= Parsondes =

Cadusian king

Parsondes was the king of the Cadusii, who, according to Ctesias, was a Mede of Persian origin.

== Name ==
The name Parsondes probably comes from the important city of Parsindu, which was located among the mountains of Namri, on the road to Ecbatana. According to another version, Parsondes is the doric form of the name Perseus.

== History ==
The Medes were ruled by Artaeus, who was the successor to the Assyrian king Sardanapalus, in Media there was a certain Parsondes, a man who was famous for his courage and strength, was smart and outwardly handsome, what the king liked among the people of the Persians from whom he descending.He loved wild animals, caught them in hand-to-hand combat, and in a chariot or horse battle.

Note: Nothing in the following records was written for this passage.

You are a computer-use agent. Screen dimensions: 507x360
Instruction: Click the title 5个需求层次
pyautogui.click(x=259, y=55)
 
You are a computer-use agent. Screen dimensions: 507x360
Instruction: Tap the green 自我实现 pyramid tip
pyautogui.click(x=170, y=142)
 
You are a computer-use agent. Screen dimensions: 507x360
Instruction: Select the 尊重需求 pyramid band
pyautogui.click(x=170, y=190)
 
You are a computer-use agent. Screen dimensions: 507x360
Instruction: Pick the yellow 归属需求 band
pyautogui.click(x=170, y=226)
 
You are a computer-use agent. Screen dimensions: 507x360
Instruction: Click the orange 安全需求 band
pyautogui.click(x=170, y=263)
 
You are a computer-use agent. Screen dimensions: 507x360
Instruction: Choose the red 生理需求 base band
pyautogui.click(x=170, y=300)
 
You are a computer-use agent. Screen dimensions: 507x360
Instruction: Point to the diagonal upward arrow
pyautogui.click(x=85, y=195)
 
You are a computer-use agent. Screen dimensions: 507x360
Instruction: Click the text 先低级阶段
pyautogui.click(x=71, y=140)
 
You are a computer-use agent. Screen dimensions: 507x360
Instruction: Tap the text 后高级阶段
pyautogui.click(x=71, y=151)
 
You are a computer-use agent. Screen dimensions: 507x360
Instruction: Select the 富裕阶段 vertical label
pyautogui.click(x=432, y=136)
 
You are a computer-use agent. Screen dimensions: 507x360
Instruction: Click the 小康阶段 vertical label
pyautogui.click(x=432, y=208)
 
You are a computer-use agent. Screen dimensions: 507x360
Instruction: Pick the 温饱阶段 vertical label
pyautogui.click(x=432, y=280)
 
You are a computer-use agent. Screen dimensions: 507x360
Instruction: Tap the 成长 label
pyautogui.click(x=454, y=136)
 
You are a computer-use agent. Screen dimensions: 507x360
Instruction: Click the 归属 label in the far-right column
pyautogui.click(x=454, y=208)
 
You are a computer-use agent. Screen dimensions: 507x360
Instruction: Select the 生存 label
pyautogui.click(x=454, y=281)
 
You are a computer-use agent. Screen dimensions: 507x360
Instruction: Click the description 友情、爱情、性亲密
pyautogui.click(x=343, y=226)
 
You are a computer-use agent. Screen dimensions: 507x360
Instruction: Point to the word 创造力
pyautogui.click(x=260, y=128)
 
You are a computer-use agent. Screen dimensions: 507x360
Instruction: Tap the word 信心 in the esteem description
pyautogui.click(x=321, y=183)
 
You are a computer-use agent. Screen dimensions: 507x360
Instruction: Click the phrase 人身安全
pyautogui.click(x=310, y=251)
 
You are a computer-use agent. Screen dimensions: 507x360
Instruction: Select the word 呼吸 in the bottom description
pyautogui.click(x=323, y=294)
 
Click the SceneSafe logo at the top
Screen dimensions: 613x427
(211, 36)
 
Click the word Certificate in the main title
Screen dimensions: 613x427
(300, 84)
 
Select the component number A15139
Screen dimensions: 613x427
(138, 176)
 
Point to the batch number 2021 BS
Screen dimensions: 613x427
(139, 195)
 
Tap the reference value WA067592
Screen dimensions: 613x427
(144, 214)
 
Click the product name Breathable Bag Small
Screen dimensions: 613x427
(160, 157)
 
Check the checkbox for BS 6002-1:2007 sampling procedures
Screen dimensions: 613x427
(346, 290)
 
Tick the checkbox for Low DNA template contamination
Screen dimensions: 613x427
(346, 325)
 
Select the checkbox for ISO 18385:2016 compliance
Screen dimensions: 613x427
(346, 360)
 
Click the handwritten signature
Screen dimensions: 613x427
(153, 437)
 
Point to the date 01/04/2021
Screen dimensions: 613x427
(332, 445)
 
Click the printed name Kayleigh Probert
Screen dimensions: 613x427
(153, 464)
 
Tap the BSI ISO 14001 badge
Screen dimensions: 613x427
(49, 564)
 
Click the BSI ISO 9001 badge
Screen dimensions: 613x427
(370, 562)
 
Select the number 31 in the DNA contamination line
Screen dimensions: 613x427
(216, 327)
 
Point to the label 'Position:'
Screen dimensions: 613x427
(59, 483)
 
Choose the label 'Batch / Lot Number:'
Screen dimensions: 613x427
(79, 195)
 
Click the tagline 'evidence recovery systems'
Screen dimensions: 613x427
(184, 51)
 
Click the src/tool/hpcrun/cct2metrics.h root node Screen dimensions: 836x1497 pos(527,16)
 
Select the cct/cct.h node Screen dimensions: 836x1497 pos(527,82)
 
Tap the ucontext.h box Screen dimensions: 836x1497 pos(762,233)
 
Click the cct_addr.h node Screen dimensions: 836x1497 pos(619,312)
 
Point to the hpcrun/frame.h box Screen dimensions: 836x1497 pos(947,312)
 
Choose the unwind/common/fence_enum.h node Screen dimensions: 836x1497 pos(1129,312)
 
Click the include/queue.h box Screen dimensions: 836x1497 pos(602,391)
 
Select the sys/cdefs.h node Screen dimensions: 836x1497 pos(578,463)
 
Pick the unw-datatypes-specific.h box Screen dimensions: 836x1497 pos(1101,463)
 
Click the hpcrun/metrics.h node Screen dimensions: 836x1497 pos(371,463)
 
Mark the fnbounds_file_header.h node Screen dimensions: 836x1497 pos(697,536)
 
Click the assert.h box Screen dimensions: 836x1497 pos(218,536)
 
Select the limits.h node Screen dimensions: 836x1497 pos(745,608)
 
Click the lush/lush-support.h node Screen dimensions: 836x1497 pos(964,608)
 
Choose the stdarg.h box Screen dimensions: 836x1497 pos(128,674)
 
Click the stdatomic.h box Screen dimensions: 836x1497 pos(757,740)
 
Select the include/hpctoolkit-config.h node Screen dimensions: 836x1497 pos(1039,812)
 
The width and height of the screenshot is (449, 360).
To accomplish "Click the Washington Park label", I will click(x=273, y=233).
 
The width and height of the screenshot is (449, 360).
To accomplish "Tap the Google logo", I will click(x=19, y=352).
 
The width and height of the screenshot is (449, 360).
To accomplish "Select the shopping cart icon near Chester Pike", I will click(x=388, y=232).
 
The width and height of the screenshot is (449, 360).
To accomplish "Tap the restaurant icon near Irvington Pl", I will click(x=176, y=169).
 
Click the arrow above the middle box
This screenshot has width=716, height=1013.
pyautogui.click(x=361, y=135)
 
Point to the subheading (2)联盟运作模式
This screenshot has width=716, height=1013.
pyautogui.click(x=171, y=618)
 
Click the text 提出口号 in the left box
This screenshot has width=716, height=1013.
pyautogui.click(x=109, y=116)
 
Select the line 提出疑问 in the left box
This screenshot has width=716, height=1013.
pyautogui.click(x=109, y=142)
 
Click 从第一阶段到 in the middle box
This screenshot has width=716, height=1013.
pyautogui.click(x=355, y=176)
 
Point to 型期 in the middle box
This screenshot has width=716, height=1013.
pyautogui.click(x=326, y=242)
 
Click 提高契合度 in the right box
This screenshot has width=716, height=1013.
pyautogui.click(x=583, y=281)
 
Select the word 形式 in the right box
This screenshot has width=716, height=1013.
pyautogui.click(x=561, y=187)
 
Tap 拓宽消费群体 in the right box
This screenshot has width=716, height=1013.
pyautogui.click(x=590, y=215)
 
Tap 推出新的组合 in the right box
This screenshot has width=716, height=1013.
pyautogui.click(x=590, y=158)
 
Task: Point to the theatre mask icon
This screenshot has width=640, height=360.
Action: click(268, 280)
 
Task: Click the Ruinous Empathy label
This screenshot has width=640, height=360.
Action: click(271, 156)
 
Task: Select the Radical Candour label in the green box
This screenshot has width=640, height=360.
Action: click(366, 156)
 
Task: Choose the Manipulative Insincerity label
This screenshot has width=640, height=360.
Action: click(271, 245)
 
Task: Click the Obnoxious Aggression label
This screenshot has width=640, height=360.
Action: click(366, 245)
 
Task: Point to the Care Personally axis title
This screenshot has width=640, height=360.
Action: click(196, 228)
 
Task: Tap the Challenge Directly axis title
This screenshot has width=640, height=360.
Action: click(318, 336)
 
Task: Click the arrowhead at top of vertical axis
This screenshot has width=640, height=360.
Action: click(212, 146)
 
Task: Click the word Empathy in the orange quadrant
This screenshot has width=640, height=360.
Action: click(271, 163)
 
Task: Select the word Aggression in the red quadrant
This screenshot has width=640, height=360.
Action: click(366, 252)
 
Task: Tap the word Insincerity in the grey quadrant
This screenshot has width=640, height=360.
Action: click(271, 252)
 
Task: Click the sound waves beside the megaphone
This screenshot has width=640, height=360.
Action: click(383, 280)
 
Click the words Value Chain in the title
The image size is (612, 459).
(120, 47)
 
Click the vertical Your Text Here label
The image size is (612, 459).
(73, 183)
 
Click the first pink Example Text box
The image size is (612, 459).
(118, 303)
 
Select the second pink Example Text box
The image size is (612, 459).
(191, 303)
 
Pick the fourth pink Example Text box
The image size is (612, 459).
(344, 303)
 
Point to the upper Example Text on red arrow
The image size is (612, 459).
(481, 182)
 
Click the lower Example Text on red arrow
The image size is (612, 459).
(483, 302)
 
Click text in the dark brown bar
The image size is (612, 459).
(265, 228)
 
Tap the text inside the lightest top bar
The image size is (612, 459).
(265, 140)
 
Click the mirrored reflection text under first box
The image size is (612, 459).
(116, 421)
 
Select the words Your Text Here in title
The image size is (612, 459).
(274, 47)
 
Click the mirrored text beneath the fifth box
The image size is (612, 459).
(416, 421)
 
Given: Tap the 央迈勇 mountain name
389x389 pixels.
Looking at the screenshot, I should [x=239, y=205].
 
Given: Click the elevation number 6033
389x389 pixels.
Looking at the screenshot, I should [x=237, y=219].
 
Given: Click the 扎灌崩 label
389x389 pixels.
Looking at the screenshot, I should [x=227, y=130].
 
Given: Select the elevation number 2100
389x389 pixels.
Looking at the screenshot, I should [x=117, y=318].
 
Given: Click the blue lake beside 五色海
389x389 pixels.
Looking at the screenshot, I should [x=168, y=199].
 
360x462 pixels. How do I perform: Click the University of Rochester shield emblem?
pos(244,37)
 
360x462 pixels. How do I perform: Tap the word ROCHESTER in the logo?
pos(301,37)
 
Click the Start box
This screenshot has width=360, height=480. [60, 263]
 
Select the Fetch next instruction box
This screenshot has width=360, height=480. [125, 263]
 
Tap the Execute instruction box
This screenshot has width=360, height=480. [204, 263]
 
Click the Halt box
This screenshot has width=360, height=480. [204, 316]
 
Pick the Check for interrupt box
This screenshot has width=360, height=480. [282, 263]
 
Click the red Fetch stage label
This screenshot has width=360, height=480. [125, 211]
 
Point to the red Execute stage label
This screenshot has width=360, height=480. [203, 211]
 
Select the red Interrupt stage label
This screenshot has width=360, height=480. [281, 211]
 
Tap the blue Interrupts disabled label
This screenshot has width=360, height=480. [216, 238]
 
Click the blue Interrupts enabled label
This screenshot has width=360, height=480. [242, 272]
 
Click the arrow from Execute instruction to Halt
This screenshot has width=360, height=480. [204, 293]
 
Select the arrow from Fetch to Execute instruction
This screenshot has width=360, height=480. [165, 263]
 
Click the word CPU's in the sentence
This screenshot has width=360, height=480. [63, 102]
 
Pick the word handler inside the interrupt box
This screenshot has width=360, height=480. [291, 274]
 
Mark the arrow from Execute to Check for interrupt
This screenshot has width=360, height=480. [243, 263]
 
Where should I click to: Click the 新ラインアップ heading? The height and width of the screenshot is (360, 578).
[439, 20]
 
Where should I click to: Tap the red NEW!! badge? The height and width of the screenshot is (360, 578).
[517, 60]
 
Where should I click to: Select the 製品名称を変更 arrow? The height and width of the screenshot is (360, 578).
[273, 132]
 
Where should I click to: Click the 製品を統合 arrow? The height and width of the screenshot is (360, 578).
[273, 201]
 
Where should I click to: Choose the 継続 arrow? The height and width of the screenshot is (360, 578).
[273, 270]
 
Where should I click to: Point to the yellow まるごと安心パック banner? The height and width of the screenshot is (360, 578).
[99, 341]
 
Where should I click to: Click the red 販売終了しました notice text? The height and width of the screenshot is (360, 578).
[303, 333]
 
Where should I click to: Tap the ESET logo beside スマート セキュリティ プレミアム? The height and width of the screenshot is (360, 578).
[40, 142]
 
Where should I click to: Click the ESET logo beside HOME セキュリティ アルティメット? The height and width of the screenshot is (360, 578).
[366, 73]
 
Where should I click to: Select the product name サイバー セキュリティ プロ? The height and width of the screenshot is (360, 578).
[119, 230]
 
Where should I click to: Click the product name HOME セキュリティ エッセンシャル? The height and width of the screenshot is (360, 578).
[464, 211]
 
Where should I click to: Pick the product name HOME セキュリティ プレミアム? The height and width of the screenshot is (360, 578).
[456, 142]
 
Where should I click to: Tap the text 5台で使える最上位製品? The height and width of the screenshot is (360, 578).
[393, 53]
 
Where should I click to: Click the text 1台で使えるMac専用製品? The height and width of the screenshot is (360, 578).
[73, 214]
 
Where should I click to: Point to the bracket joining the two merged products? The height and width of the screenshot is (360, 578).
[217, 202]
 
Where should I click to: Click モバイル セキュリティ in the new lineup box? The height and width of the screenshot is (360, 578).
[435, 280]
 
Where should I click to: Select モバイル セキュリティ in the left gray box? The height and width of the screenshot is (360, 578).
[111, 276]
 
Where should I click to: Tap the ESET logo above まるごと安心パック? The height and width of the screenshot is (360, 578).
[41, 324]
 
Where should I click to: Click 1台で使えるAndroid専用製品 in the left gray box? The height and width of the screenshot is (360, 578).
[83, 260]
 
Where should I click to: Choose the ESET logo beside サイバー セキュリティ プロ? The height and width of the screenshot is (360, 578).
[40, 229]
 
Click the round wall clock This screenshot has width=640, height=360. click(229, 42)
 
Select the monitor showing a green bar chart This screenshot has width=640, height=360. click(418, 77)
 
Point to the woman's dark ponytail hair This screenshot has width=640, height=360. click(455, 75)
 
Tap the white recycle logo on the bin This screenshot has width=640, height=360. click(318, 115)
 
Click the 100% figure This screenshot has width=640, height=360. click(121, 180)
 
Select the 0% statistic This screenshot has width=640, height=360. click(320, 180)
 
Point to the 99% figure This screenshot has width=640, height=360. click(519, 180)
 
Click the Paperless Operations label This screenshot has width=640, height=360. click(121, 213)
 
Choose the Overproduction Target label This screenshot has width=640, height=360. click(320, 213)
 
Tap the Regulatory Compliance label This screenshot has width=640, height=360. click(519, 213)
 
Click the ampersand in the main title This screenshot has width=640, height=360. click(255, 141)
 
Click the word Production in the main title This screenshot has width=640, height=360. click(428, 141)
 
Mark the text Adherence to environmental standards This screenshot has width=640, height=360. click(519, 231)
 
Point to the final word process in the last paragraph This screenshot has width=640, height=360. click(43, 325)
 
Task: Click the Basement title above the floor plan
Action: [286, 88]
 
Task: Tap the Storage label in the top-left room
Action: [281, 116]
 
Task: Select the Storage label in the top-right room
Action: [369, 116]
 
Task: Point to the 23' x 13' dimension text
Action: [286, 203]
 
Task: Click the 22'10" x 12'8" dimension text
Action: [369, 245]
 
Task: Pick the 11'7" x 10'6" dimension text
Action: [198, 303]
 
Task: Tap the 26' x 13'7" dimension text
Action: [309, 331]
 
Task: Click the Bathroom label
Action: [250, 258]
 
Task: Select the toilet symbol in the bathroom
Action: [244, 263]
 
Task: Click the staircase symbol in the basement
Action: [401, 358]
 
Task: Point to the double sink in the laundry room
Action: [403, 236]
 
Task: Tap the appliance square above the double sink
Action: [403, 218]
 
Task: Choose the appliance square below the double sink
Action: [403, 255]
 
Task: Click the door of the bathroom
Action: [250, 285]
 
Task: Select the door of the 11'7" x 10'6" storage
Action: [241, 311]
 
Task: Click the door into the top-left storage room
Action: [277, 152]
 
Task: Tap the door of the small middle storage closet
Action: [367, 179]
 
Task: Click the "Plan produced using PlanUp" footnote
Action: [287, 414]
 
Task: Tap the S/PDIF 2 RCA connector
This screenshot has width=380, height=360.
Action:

Artaeus fought with the cadus and his friend and loyal adviser, a persian named Parsondes, comes to the cadusii, who made him their supreme commander. He defeated Arteus, devastated Media and became the king of the Cadusii. At the end of his days Parsondes made a great oath that no successor should make peace with the Medes; and thus the enmity continued, the cadusii did not obey any king, until Cyrus transferred the empire from the Medes to the Persians.

== Hypotheses ==
Ernst Herzfeld believed that the name of Parsondes is etymologically identical to the name of Afrasiab (Avestan: Fraŋrasyan). According to François Lenormant, Parsondes is one of the names of Ninus, or Hercules, whom he identifies with the sun.